Il nous emmène pour cela en Suisse où un phénomène étrange et inexpliqué vient de survenir. Une barrière invisible autant qu’infranchissable isole du reste du monde la ville de Neufchâtel et ses environs. Impossible d’entrer en communication avec ceux qui sont restés à l’intérieur et que l’on cesse bientôt de discerner à cause de l’opacité qui recouvre peu à peu la zone isolée. Les scientifiques du monde entier se penchent sur l’inquiétant prodige. Les théories les plus farfelues sont avancées mais aucune explication convaincante n’est trouvée. Lorsque la zone opaque se met à s’étendre et que des aéronefs d’une technologie futuriste apparaissent au-dessus des capitales pour réclamer toutes sortes de richesse, les gouvernements du monde entier commencent à prendre peur… Toute cette première partie nous est contée sur un ton résolument impersonnel, un peu comme un rapport administratif ou une leçon d’histoire. Aucun personnage ne vient occuper le devant de la scène, exception faite peut-être du professeur Doorn, le scientifique qui a pris la tête des recherches et qui jouera un rôle important à la fin du roman.

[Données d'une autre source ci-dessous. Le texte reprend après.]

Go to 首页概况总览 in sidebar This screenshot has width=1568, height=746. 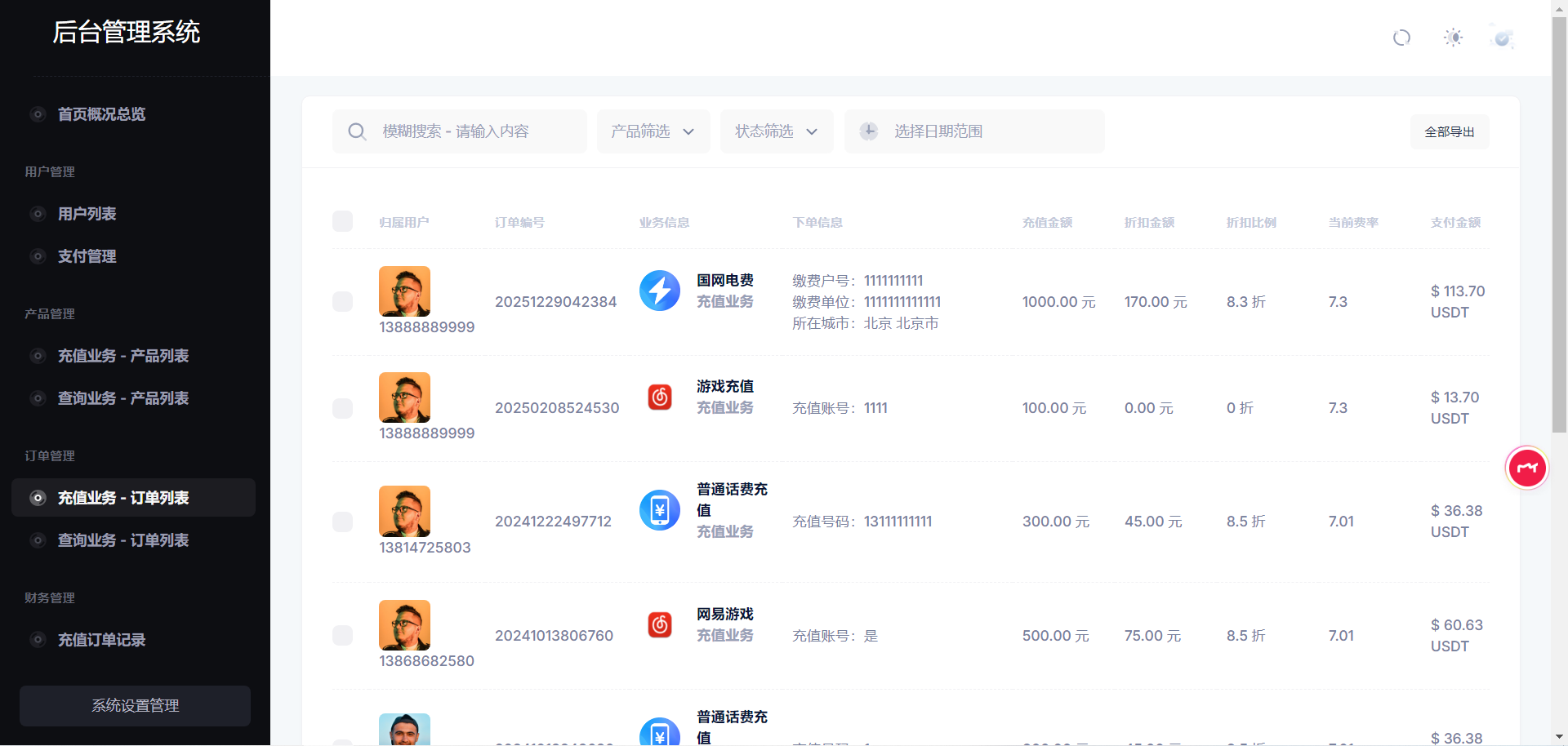101,114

Il faut donc attendre la seconde partie pour voir l’histoire s’incarner en la personne de Georges Bardin, jeune artiste peintre de 25 ans enlevé par les Agoutes (les surhommes en question) et contraint de les servir dans une mystérieuse cité souterraine. A partir de là, le récit consiste principalement dans la relation qu’il nous fait de son existence dans la cité des Agoutes et des merveilles technologiques qu’il y découvre. Mais le plus intéressant reste sans conteste sa rencontre avec leur chef et le récit que ce dernier lui fait de son existence et des circonstances qui l’ont amené à entreprendre la domination du monde.
Cette seconde partie qui se déroule pour l’essentiel sous Terre m’a beaucoup rappelée « La race à venir » d’Edward Bulwer-Lytton. Dans ce vieux roman datant de 1870, il était en effet déjà question d’une race d’humanoïdes extrêmement évolués, également pourvus d’ailes et réfugiés sous Terre dans l’attente de leur avènement. Il s’agissait là encore de nous présenter leur écrasante supériorité scientifique et le récit se terminait sur la promesse d’une confrontation dont l’espèce humaine n’aurait pas lieu de se réjouir.

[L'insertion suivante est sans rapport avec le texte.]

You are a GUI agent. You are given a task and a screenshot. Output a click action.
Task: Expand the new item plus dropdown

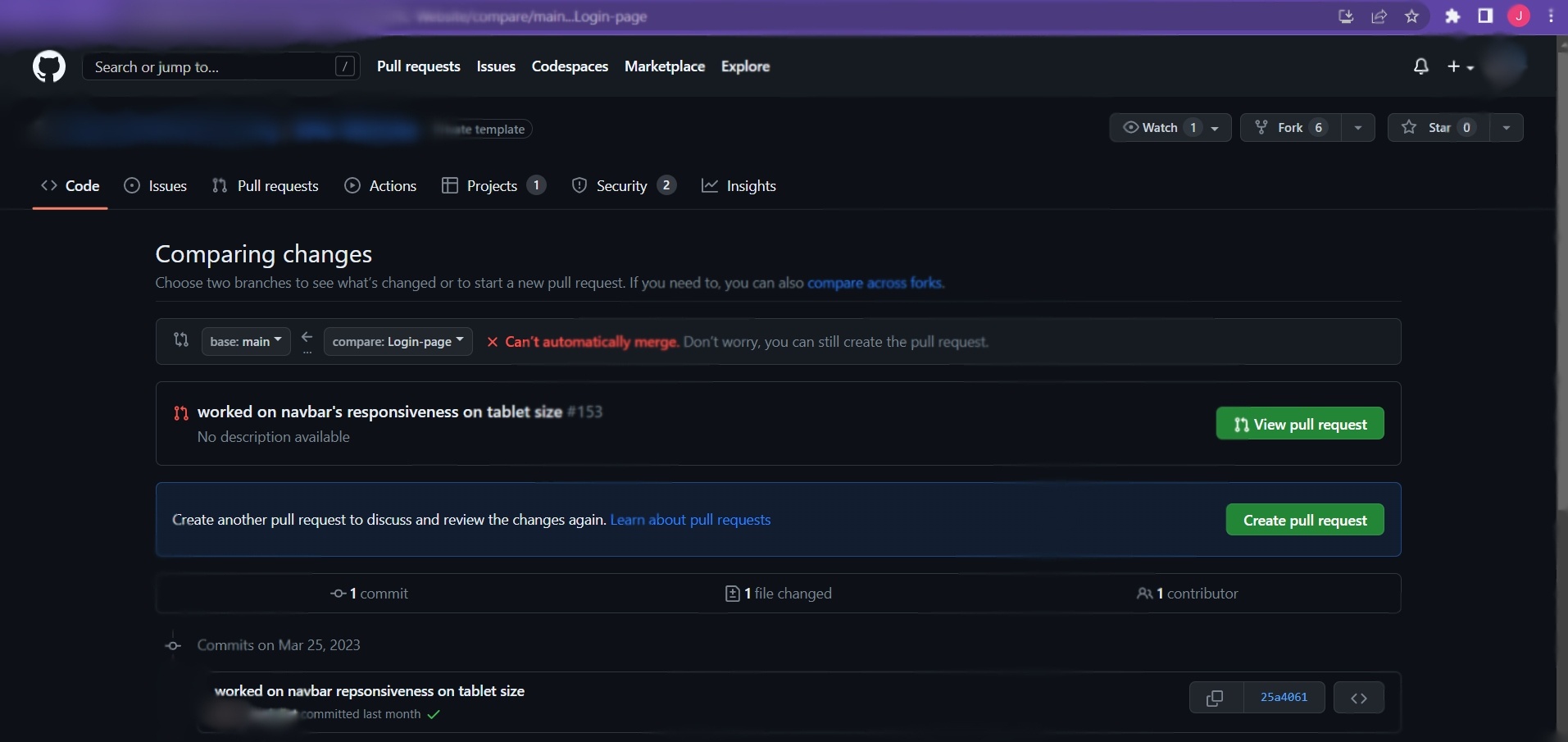(x=1460, y=66)
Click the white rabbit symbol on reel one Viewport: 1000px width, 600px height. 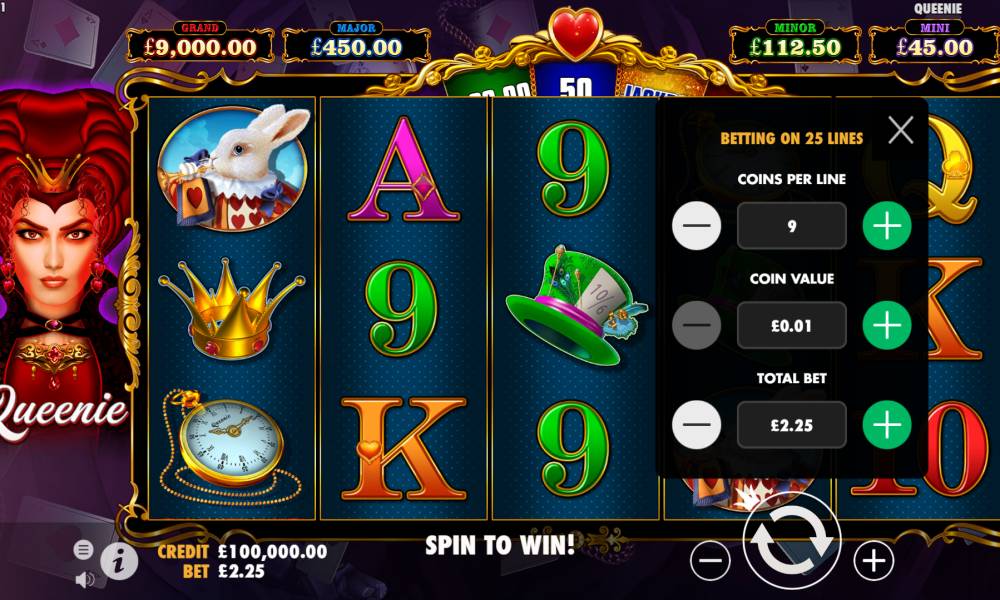(233, 167)
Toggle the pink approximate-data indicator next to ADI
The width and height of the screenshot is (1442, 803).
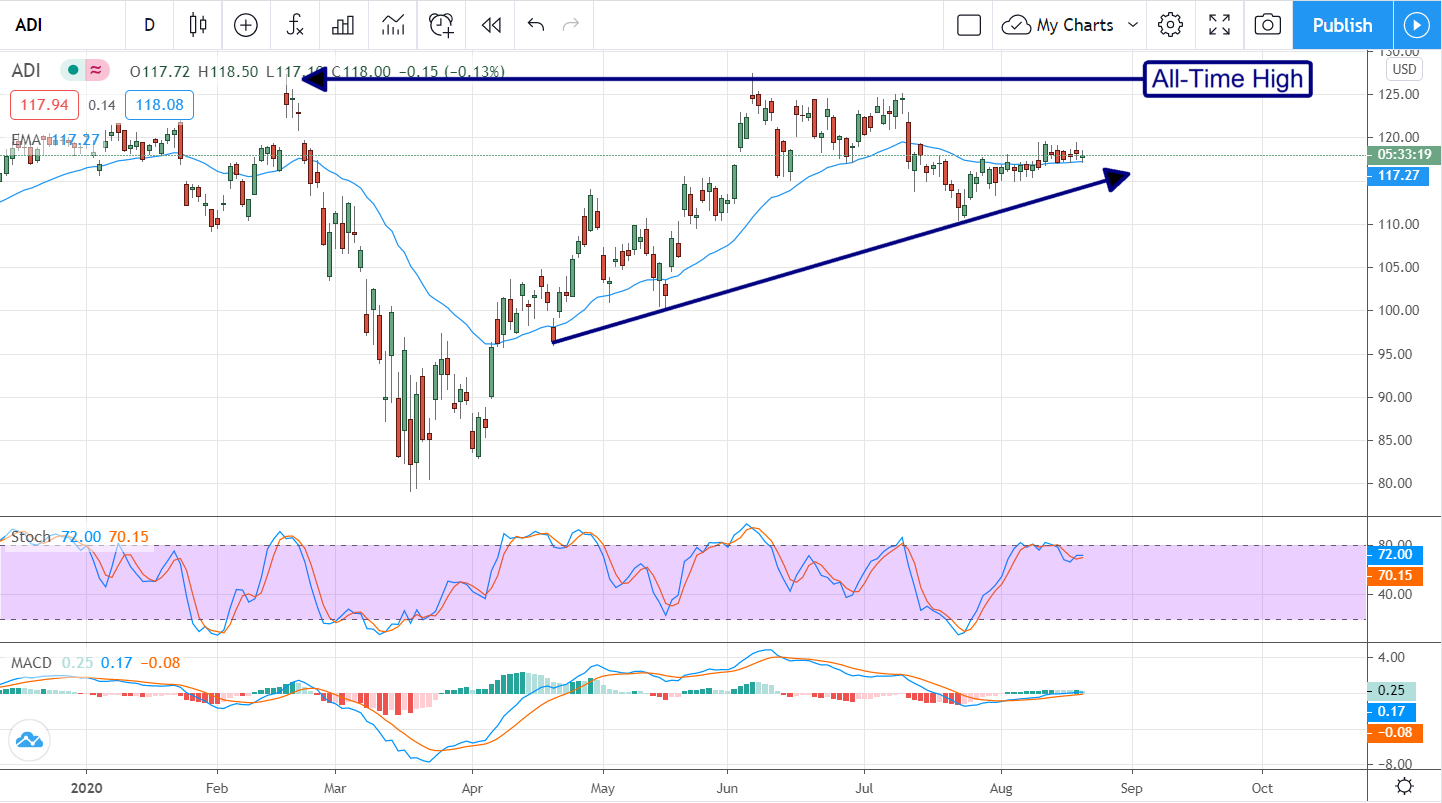[95, 70]
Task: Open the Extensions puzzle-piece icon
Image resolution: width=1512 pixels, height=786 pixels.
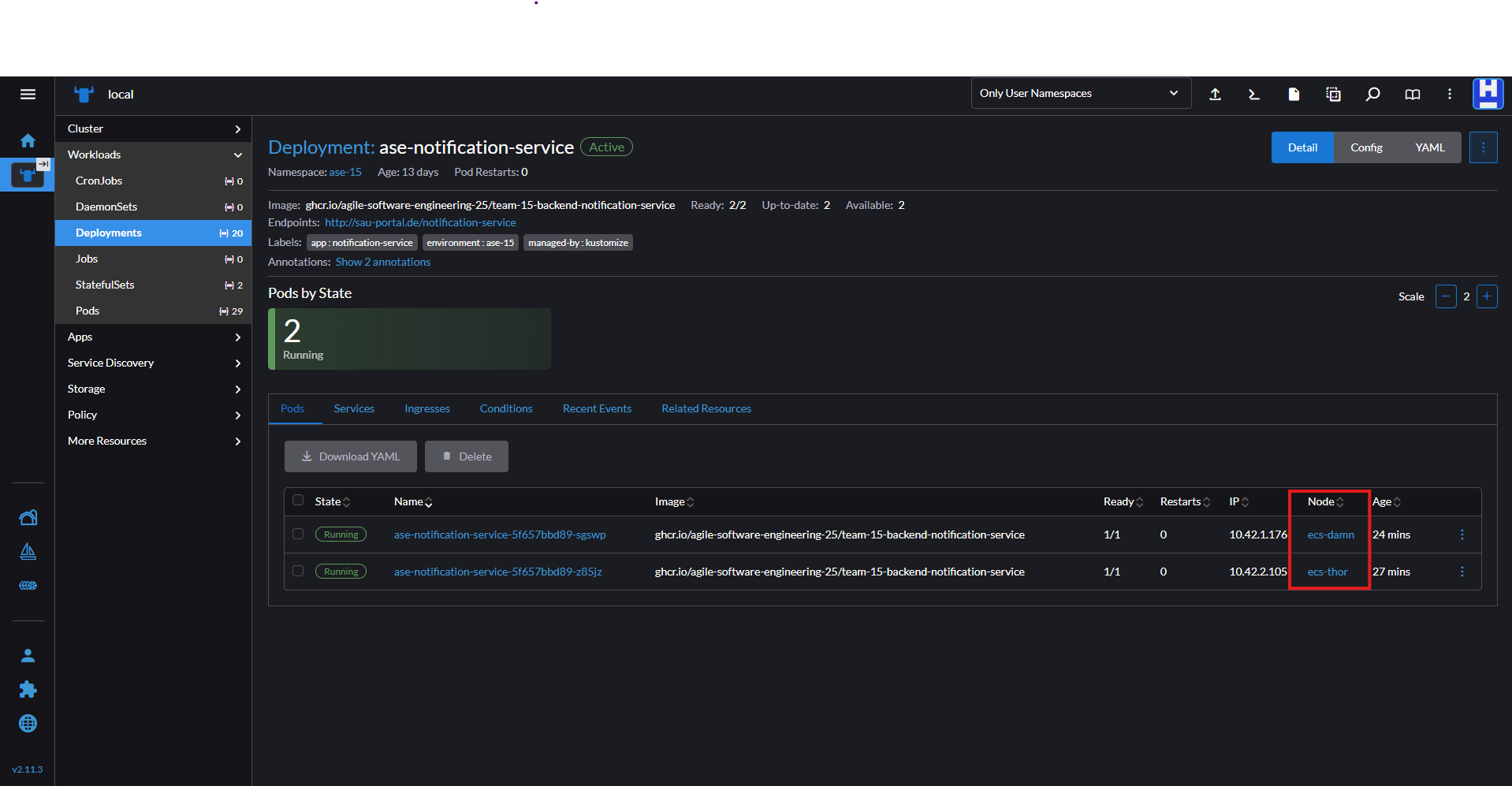Action: 28,689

Or, je ferais à ce roman de Bruss le même reproche que j’avais fait à celui de son illustre devancier. Dans les deux cas le récit manque cruellement d’action. De l’enlèvement du héros jusqu’à son évasion, il se passe fort peu de choses et ce n’est pas son amourette avec une autre captive qui suffit à enflammer l’histoire. Celle-ci à néanmoins le mérite de se terminer sur l’affrontement tant attendu, une bataille aussi rapide que définitive. A votre avis, qui a gagné ?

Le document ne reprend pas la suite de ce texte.